Tuesday, October 03, 2006

I don't know what I'm doing. I don't know what's going on. I feel like I'm detached, like no one sees me, hears me or cares.
The cycle is continuing, and is coming around again. I don't know what to do because all I can think about is the last time this happened. How I cried and was sick, how I feel at the idea of not having him in my life. At the same time, I feel like I'm being smothered. I feel like everything I do, he's judging. I feel like I should neglect my friends to talk to him, online, from 1500 miles away. Neglect my friends who are here and sitting in front of me, who want me to go out with them, hang with them, doing things with them. But whenever I say anything about it to Marc, it's the jealousy and the guilt trips.
I don't want this cycle to be this way. But I don't think I can help it. I just want to be free. I want to fly, to soar above the clouds without a care in the world. But I'm stuck here, with these people who pretend to listen, but don't. Who pretend to care but couldn't care less.
I keep saying that I love him, and I truly feel that I do. And it's because of this that I'm having a hard time processing these thoughts and dreams. Dreaming about Andrew? That shouldn't be happening.

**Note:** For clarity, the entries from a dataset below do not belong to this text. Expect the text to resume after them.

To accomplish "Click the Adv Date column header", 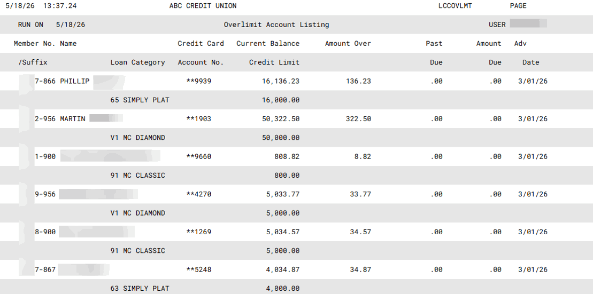I will tap(527, 53).
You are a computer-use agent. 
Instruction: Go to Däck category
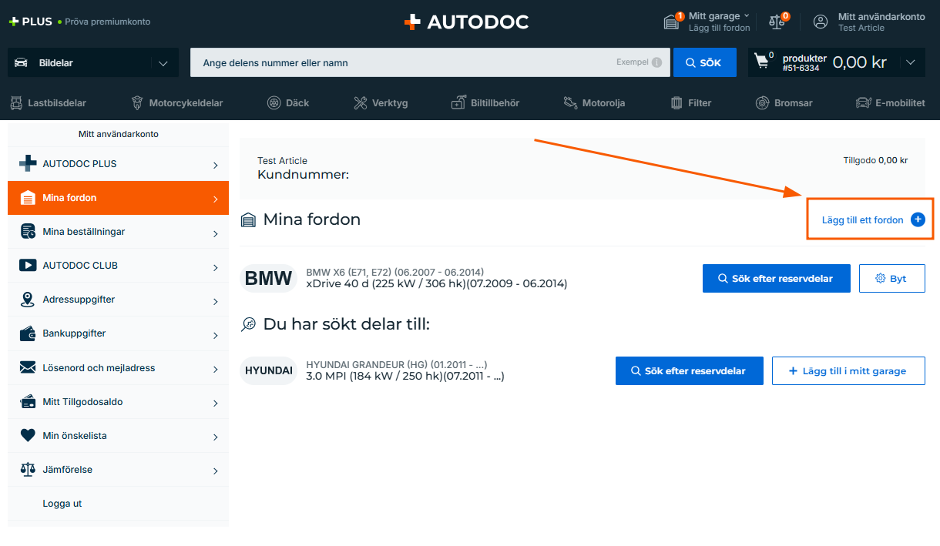pos(288,102)
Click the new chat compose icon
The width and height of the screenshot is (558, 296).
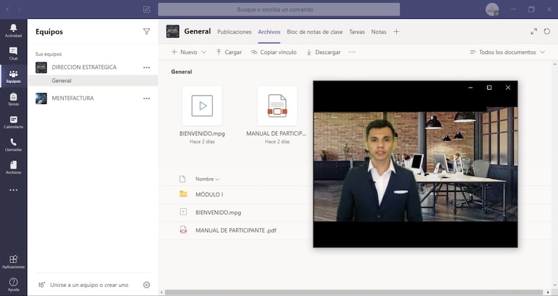[146, 9]
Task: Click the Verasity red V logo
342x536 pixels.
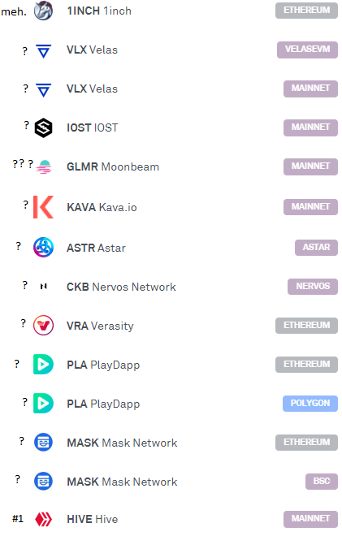Action: (x=43, y=325)
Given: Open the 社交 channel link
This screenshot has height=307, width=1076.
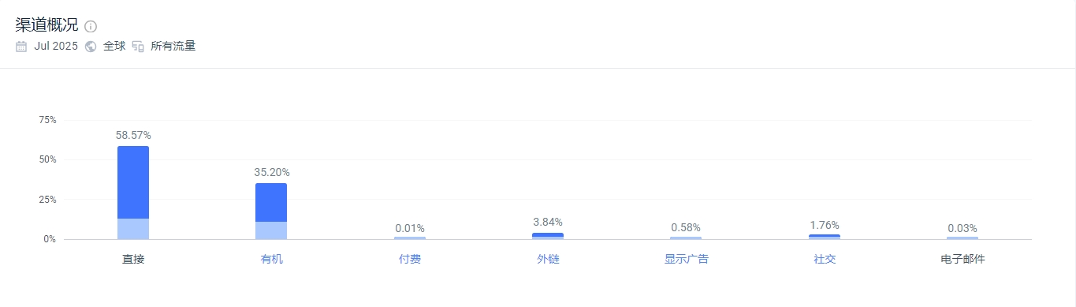Looking at the screenshot, I should pyautogui.click(x=825, y=259).
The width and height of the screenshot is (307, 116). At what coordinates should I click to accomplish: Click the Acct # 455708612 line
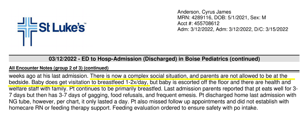[x=198, y=24]
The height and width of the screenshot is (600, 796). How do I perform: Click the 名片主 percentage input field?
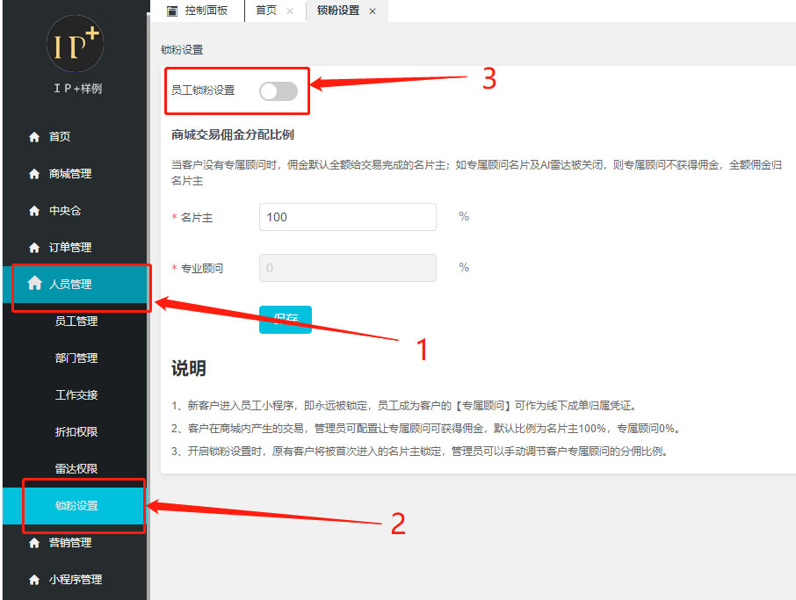[348, 217]
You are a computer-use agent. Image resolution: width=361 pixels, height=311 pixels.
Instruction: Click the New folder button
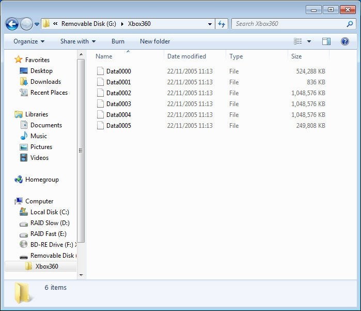point(155,41)
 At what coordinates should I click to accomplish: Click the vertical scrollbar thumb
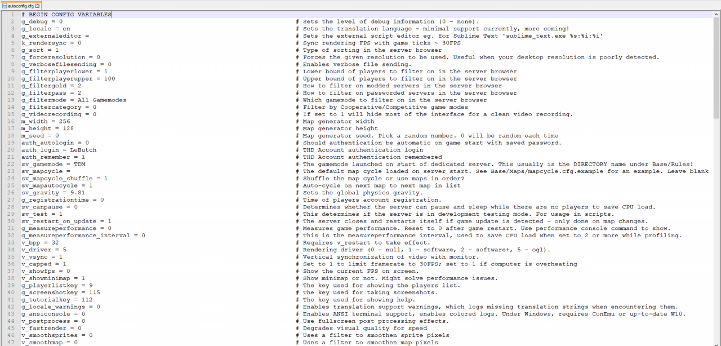point(716,68)
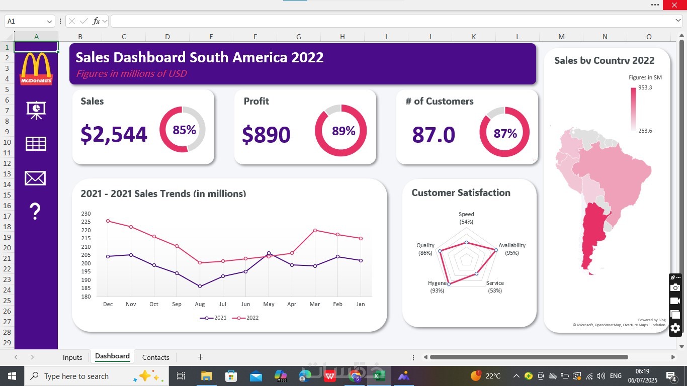This screenshot has width=687, height=386.
Task: Expand the formula bar chevron
Action: [678, 21]
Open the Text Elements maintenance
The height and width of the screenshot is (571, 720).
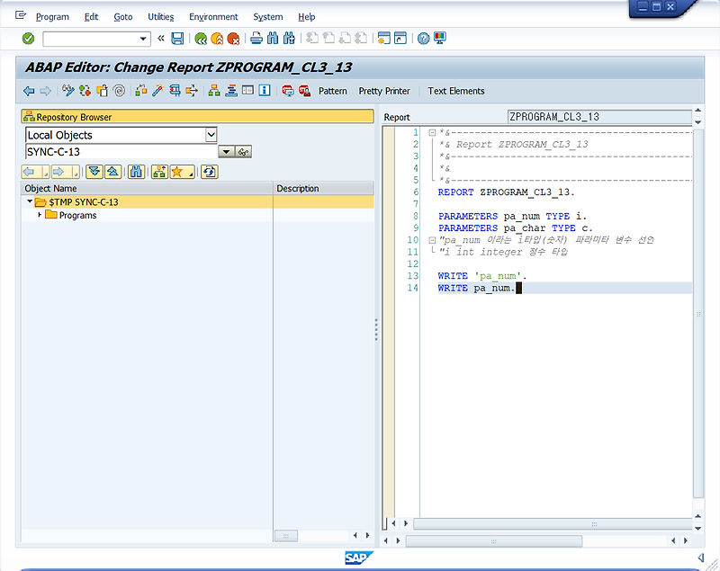(x=455, y=91)
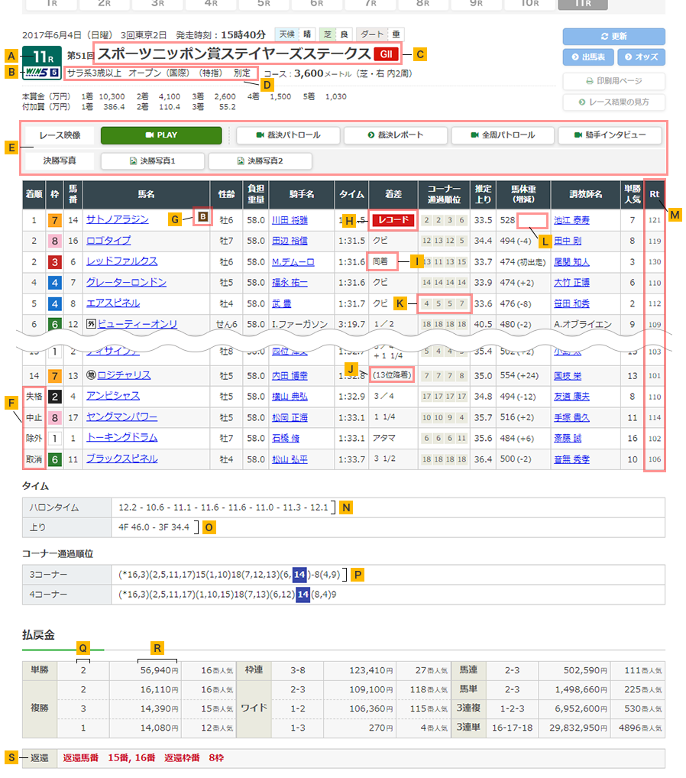Open 決勝写真1 finish photo
686x778 pixels.
pos(153,161)
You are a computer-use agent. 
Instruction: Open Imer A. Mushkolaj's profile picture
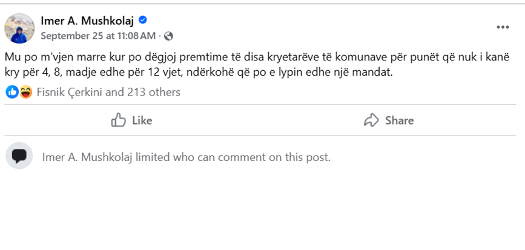tap(19, 28)
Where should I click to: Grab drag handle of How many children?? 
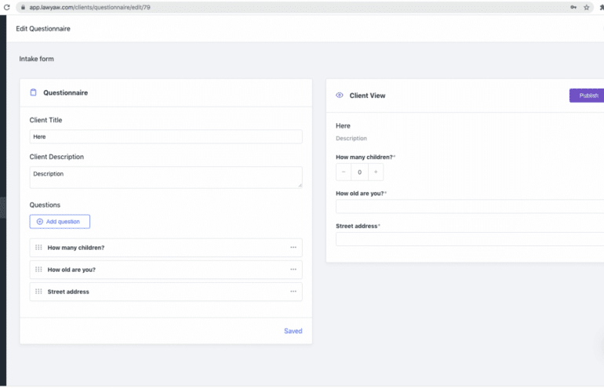point(38,248)
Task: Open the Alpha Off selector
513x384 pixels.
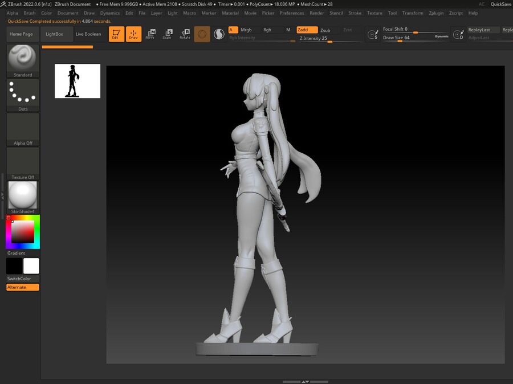Action: coord(23,129)
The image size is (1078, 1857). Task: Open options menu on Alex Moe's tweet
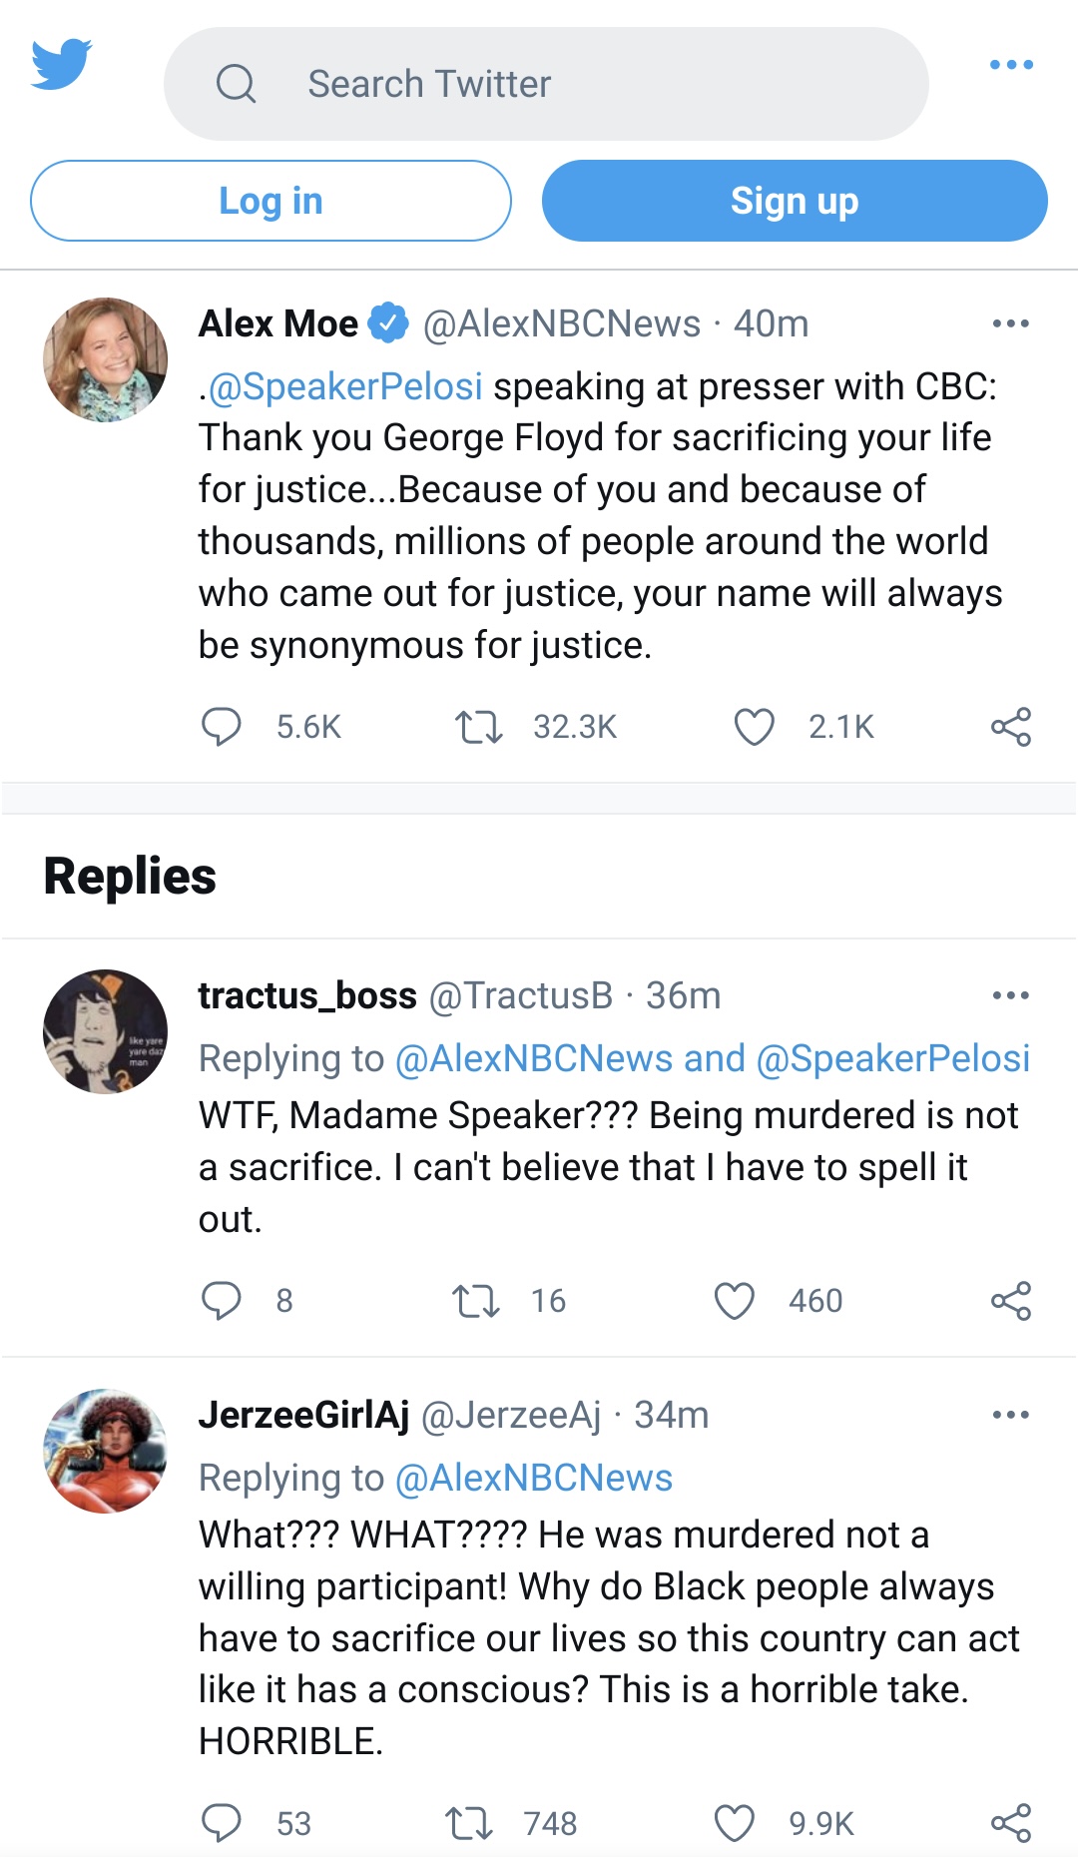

The only thing that I can figure for this is that all I have of Marc is being able to talk to him. I don't have a physical person that I can touch and be with. That doesn't mean that I'm going to go out and do something like that with someone else, it just might help explain what's going through my head.
I'm tired of telling people the same thing over and over and for them to just ignore me. I'm tired of talking about the same thing, of feeling the same thing over and over in the matter of a few months. I want this all to be over with, I want to have an end, something that's sure. I want to be able to focus on my school work, and my future and not have to worry about pleasing someone. I want to be able to please myself first. I want to be happy.
"She smiles... but is she really happy?"